The estimation of demographic parameters from population genetic data has been the subject of many scientific studies [1]. Among these efforts, legofit was firstly proposed in 2019 as a tool to infer size changes, subdivision and gene flow events from patterns of nucleotidic variation [2]. The first release of legofit used a stochastic algorithm to fit population parameters to the observed data. As it requires simulations to evaluate the fitting of each model, it is computationally intensive and can only be deployed on high-performance computing clusters.

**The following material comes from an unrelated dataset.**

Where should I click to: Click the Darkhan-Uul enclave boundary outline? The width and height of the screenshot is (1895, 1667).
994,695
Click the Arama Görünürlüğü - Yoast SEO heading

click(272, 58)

To overcome this issue, Rogers proposes a new implementation of legofit based on a deterministic algorithm that allows the estimation of demographic histories to be computationally faster and more accurate [3]. The new algorithm employs a continuous-time Markov chain that traces the ancestry of each sample into the past. The calculations are now divided into two steps, the first one being solved numerically. To test the hypothesis that the new implementation of legofit produces a more desirable performance, Rogers generated extensive simulations of genomes from African, European, Neanderthal and Denisovan populations with msprime [4]. Additionally, legofit was tested on real genetic data from samples of said populations, following a previously published study [5].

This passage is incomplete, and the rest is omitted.